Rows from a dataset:

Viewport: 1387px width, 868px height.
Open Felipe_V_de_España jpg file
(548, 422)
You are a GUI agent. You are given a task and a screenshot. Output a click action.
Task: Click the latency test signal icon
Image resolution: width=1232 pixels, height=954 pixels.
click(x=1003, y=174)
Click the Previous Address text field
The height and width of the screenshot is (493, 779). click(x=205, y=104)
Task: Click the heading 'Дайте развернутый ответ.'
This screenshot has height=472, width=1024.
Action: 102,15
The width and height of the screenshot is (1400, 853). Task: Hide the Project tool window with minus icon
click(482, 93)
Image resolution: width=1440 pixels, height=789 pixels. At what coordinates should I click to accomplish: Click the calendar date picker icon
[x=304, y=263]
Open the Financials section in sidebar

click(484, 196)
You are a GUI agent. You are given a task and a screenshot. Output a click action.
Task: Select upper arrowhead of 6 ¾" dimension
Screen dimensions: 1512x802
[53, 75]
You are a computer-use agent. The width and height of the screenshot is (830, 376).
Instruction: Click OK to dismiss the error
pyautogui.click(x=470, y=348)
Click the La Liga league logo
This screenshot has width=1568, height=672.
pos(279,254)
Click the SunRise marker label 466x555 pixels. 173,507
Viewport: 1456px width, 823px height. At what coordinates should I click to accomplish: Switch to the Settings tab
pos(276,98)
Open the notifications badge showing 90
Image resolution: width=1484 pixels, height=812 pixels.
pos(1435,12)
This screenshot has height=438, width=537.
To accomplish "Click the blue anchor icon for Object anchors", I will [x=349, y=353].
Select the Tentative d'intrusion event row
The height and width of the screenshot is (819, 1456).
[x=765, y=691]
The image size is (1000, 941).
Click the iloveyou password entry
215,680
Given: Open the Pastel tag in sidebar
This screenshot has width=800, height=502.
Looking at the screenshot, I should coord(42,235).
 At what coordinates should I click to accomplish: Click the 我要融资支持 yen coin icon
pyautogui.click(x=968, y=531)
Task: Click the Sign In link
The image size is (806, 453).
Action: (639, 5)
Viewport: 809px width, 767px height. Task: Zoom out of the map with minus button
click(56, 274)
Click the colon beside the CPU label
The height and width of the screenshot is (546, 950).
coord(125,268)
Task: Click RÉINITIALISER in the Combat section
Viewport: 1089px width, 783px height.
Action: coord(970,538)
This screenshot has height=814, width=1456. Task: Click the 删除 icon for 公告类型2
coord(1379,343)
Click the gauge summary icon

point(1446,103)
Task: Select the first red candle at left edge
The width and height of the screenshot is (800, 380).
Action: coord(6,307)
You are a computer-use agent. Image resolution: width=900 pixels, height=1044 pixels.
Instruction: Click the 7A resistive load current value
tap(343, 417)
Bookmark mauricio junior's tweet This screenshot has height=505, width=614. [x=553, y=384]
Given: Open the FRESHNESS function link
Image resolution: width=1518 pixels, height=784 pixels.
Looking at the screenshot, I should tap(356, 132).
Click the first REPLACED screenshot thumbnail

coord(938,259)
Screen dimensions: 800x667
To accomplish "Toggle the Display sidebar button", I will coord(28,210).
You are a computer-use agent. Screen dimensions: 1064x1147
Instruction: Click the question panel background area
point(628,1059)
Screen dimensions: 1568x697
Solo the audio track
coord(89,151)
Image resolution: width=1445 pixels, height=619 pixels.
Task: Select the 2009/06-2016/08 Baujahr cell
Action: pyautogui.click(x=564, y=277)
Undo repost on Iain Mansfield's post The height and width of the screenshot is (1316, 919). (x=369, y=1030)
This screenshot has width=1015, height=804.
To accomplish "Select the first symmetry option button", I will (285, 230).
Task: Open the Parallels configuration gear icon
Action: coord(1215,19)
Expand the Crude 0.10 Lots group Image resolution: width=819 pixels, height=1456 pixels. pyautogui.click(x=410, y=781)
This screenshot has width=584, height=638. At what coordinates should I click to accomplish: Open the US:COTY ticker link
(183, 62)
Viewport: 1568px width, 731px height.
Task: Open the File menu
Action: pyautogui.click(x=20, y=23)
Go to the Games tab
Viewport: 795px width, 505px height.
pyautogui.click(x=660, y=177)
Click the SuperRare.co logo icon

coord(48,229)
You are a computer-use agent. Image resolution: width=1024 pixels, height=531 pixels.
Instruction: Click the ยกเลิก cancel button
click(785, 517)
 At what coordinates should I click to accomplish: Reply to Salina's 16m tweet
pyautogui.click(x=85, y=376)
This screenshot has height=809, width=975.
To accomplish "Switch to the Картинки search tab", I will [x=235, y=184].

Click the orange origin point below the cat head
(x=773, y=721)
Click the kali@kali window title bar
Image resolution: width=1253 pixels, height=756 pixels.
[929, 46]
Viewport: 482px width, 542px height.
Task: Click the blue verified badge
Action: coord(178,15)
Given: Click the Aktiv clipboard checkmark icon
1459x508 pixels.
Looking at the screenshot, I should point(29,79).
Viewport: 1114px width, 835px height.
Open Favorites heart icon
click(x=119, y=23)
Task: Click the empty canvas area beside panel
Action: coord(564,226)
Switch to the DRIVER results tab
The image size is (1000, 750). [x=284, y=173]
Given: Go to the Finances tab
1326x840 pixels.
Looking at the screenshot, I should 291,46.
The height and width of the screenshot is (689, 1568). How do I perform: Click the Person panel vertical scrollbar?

• Aim: Reproduce all of the material above, substituting "Where should I click to complete" for every occurrence of "At what coordinates should I click to accomplish" and leaving everything else unchanged.

• The output:
Viewport: 1387px width, 868px height.
Open Felipe_V_de_España jpg file
(548, 422)
You are a GUI agent. You are given a task and a screenshot. Output a click action.
Task: Click the latency test signal icon
Image resolution: width=1232 pixels, height=954 pixels.
click(x=1003, y=174)
Click the Previous Address text field
The height and width of the screenshot is (493, 779). click(x=205, y=104)
Task: Click the heading 'Дайте развернутый ответ.'
This screenshot has height=472, width=1024.
Action: 102,15
The width and height of the screenshot is (1400, 853). Task: Hide the Project tool window with minus icon
click(482, 93)
Image resolution: width=1440 pixels, height=789 pixels. Where should I click to complete: Click the calendar date picker icon
[x=304, y=263]
Open the Financials section in sidebar

click(484, 196)
You are a GUI agent. You are given a task and a screenshot. Output a click action.
Task: Select upper arrowhead of 6 ¾" dimension
Screen dimensions: 1512x802
[53, 75]
You are a computer-use agent. The width and height of the screenshot is (830, 376).
Instruction: Click OK to dismiss the error
pyautogui.click(x=470, y=348)
Click the La Liga league logo
This screenshot has width=1568, height=672.
pos(279,254)
Click the SunRise marker label 466x555 pixels. 173,507
Viewport: 1456px width, 823px height. Where should I click to complete: Switch to the Settings tab
pos(276,98)
Open the notifications badge showing 90
Image resolution: width=1484 pixels, height=812 pixels.
pos(1435,12)
This screenshot has height=438, width=537.
To accomplish "Click the blue anchor icon for Object anchors", I will [x=349, y=353].
Select the Tentative d'intrusion event row
The height and width of the screenshot is (819, 1456).
[x=765, y=691]
The image size is (1000, 941).
Click the iloveyou password entry
215,680
Given: Open the Pastel tag in sidebar
This screenshot has width=800, height=502.
Looking at the screenshot, I should coord(42,235).
 Where should I click to complete: Click the 我要融资支持 yen coin icon
pyautogui.click(x=968, y=531)
Task: Click the Sign In link
The image size is (806, 453).
Action: (639, 5)
Viewport: 809px width, 767px height. Task: Zoom out of the map with minus button
click(56, 274)
Click the colon beside the CPU label
The height and width of the screenshot is (546, 950).
coord(125,268)
Task: Click RÉINITIALISER in the Combat section
Viewport: 1089px width, 783px height.
Action: coord(970,538)
This screenshot has height=814, width=1456. Task: Click the 删除 icon for 公告类型2
coord(1379,343)
Click the gauge summary icon

point(1446,103)
Task: Select the first red candle at left edge
The width and height of the screenshot is (800, 380).
Action: coord(6,307)
You are a computer-use agent. Image resolution: width=900 pixels, height=1044 pixels.
Instruction: Click the 7A resistive load current value
tap(343, 417)
Bookmark mauricio junior's tweet This screenshot has height=505, width=614. [x=553, y=384]
Given: Open the FRESHNESS function link
Image resolution: width=1518 pixels, height=784 pixels.
Looking at the screenshot, I should tap(356, 132).
Click the first REPLACED screenshot thumbnail

coord(938,259)
Screen dimensions: 800x667
To accomplish "Toggle the Display sidebar button", I will coord(28,210).
You are a computer-use agent. Screen dimensions: 1064x1147
Instruction: Click the question panel background area
point(628,1059)
Screen dimensions: 1568x697
Solo the audio track
coord(89,151)
Image resolution: width=1445 pixels, height=619 pixels.
Task: Select the 2009/06-2016/08 Baujahr cell
Action: pyautogui.click(x=564, y=277)
Undo repost on Iain Mansfield's post The height and width of the screenshot is (1316, 919). (x=369, y=1030)
This screenshot has width=1015, height=804.
To accomplish "Select the first symmetry option button", I will (285, 230).
Task: Open the Parallels configuration gear icon
Action: coord(1215,19)
Expand the Crude 0.10 Lots group Image resolution: width=819 pixels, height=1456 pixels. pyautogui.click(x=410, y=781)
This screenshot has width=584, height=638. Where should I click to complete: Open the US:COTY ticker link
(183, 62)
Viewport: 1568px width, 731px height.
Task: Open the File menu
Action: pyautogui.click(x=20, y=23)
Go to the Games tab
Viewport: 795px width, 505px height.
pyautogui.click(x=660, y=177)
Click the SuperRare.co logo icon

coord(48,229)
You are a computer-use agent. Image resolution: width=1024 pixels, height=531 pixels.
Instruction: Click the ยกเลิก cancel button
click(785, 517)
 Where should I click to complete: Reply to Salina's 16m tweet
pyautogui.click(x=85, y=376)
This screenshot has height=809, width=975.
To accomplish "Switch to the Картинки search tab", I will [x=235, y=184].

Click the orange origin point below the cat head
(x=773, y=721)
Click the kali@kali window title bar
Image resolution: width=1253 pixels, height=756 pixels.
[929, 46]
Viewport: 482px width, 542px height.
Task: Click the blue verified badge
Action: coord(178,15)
Given: Click the Aktiv clipboard checkmark icon
1459x508 pixels.
Looking at the screenshot, I should point(29,79).
Viewport: 1114px width, 835px height.
Open Favorites heart icon
click(x=119, y=23)
Task: Click the empty canvas area beside panel
Action: coord(564,226)
Switch to the DRIVER results tab
The image size is (1000, 750). [x=284, y=173]
Given: Go to the Finances tab
1326x840 pixels.
Looking at the screenshot, I should 291,46.
The height and width of the screenshot is (689, 1568). How do I perform: Click the Person panel vertical scrollbar?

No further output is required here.